March 1st, 2024
This protocol describes a unique method for detecting the binding between compounds and protein molecules, offering the advantages of minimal protein sample loss and high data accuracy.
Our protocol provides a significant advantage by allowing use without specialized equipment. Unlike traditional fluorosis quantitative PCR methods, it simply face the experimental process requiring viewers'data steps and reducing overall complexity, making it simple and easier to conduct. This experiment requires the operator to be very familiar with the experimental procedure and the fluorescent microplate reader, and not to waste too much time during the solution heating and fluorescence detection.
We will focus on the molecular mechanism by which umbelliferone to CD40 protein to produce immune effects. To begin, add 500x orange dye to a PBS solution to achieve different dye ratios. Launch the data acquisition software on the desktop.
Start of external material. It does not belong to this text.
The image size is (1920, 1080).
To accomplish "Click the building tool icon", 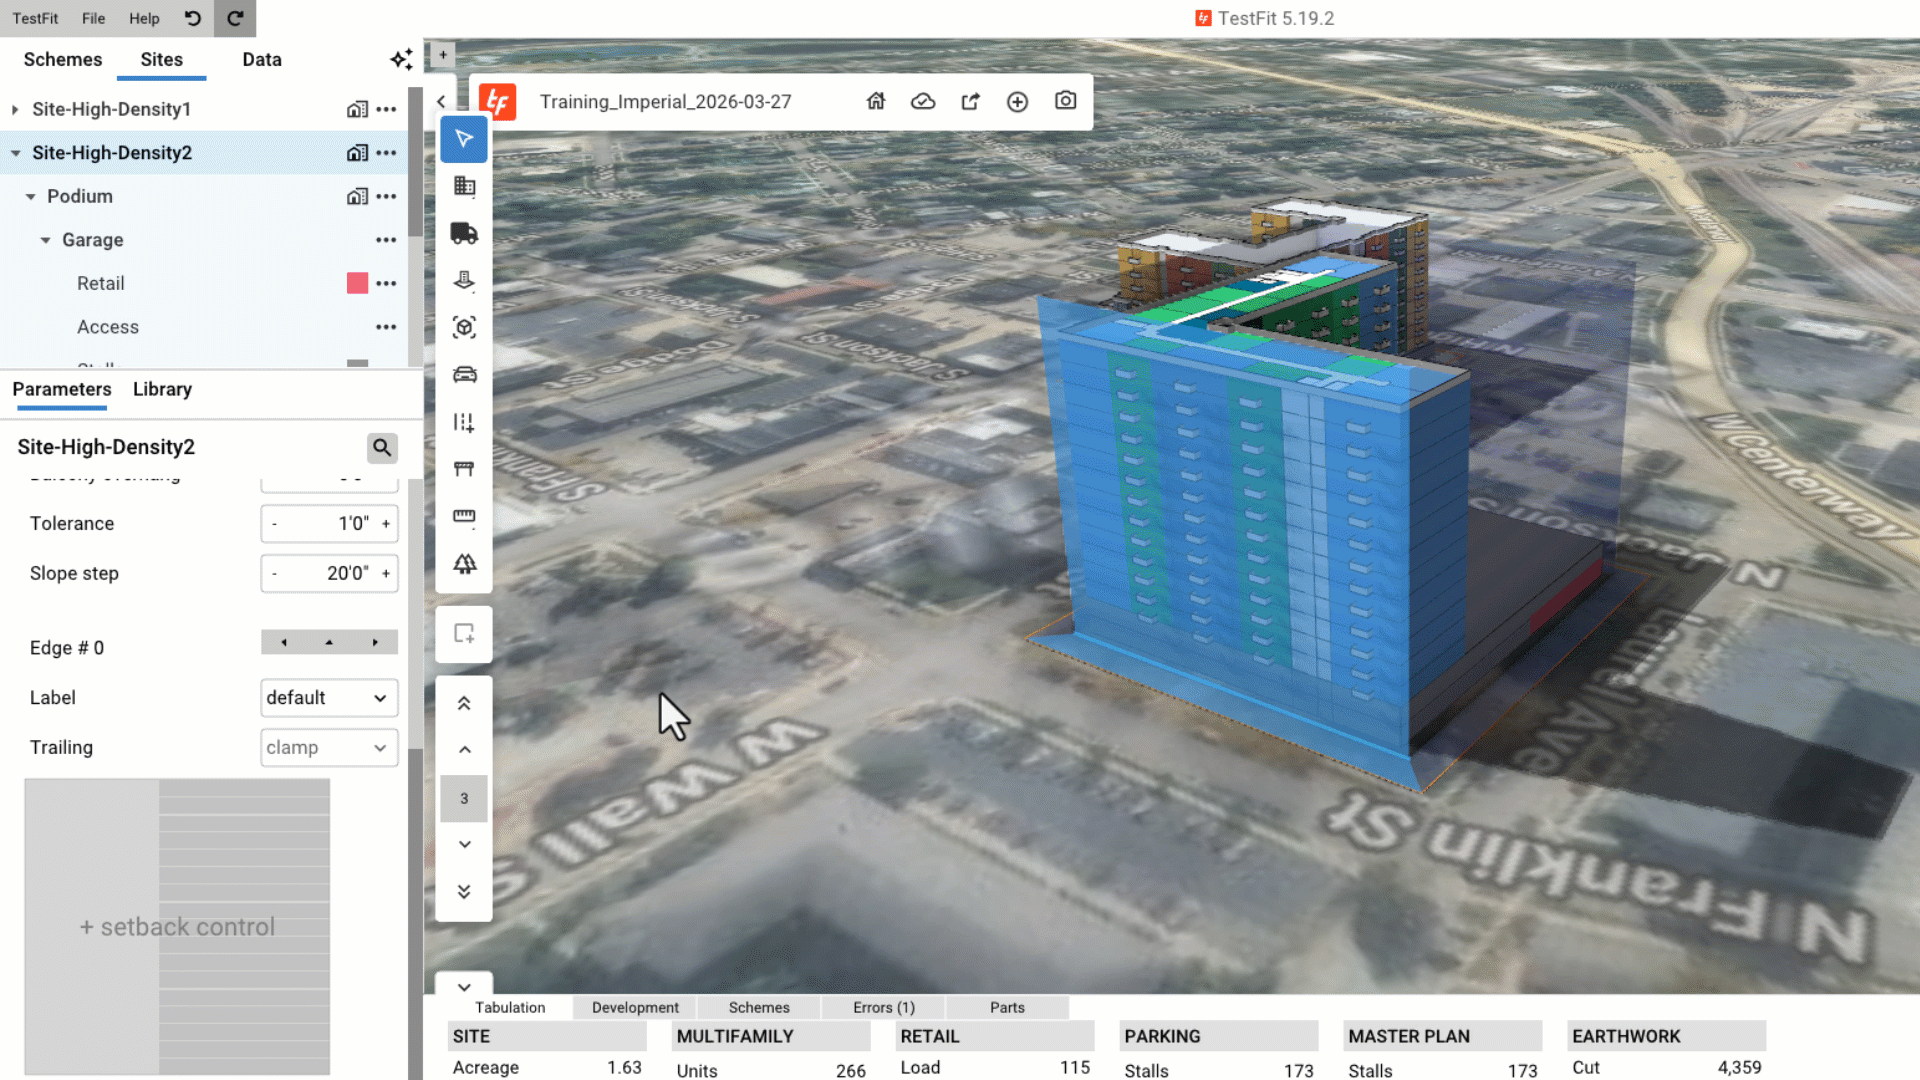I will (464, 186).
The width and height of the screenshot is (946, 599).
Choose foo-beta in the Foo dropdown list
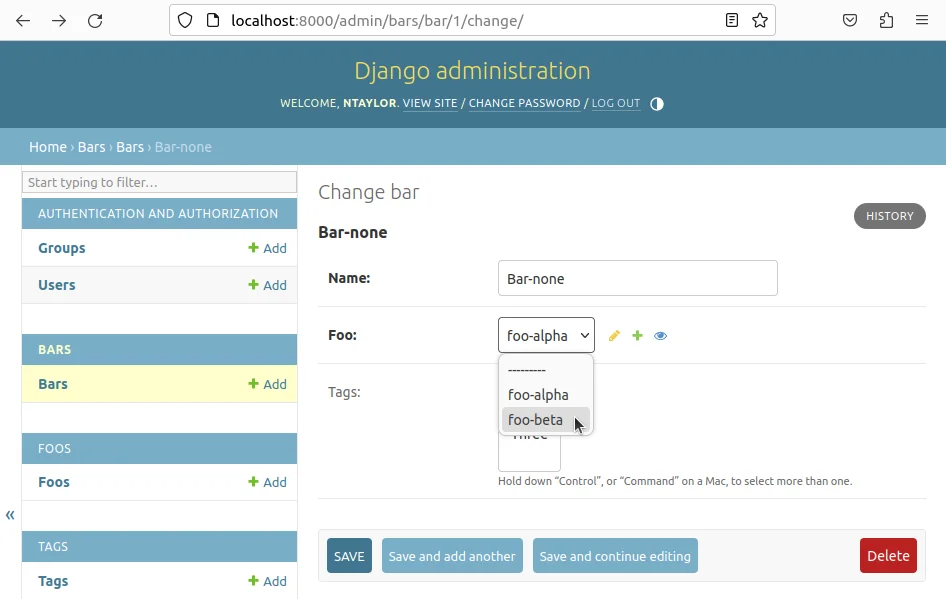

Click on instrument, then choose the corresponding microplate model and select OK.Click on the acquisition settings and choose fluorescence. Under the wavelength interface, set the lambda one to 470 nanometers and 570 nanometers. Then press OK.Pipette 100 microliters of each concentration of the orange dye into the wells of a 96 well plate.
Place the plate into the detection stage of the fluorescent microplate reader instrument. Click on the read icon on the software and measure the fluorescence of each dye concentration 13 times at room temperature with an interval of two minutes. After each determination, click on the export icon, then select Export to XML, XLS, TXT.
Choose all plates, then select plate in the output format, and click on OK to save the data in the XLS format for further analysis. Now turn on the digital heating shaking dry bath. Set the heating temperature to 35 degrees Celsius and the heating time to two minutes.
Prepare the optimal dilution ratio of dye in a 1.5 milliliter microcentrifuge tube. Then place it in the digital heating shaking dry bath for two minutes. Now, add 100 microliters of both the PBS and the staining solutions to the wells of the plate.
Place the plate into the detection stage of the instrument. Click on the read icon in the data acquisition software. Set the heating temperature to 40 degrees Celsius and the heating time to two minutes.
Now pipette the dye solution in the plate back into the 1.5 milliliter microcentrifuge tube. Heat it in the digital heating shaking dry bath for two minutes. Repeat the addition of the dye solutions, exporting the resultant data to test the absorbance of the dye solution at five degree temperature increments from 35 to 95 degrees Celsius.
Combine CD40 protein solution with PBS to obtain final concentrations of 5, 10, 15, and 20 micrograms per microliters. Next, combine orange dye with PBS to obtain a final concentration of one is to 500. Assess the absorbance of the CD40 protein solution at five degree temperature increments from 35 to 95 degrees Celsius.
Save the data as XLS files, then calculate the melting point or TM value using the data analysis software. Next, mix CD40 and umbelliferone into the PBS solution. Then pipette the orange dye into the PBS to get a solution concentration of one is to 500.
Measure the absorbance of the CD40 umbelliferone complexes solution at five degree temperature increments from 35 to 95 degrees Celsius. The orange dye consistently exhibited stable fluorescence excitation at both room temperature and elevated temperatures. An optimal dilution ratio of one is to 500 was determined.
A stable TM value of 51.82 degrees Celsius was detectable at a concentration of 15 micrograms per milliliters, which decreased to 45.79 degrees Celsius with an increase in CD40 protein concentration.
This protocol describes a unique method for detecting the binding between compounds and protein molecules, offering the advantages of minimal protein sample loss and high data accuracy. The method simplifies the experimental process, making it accessible without specialized equipment.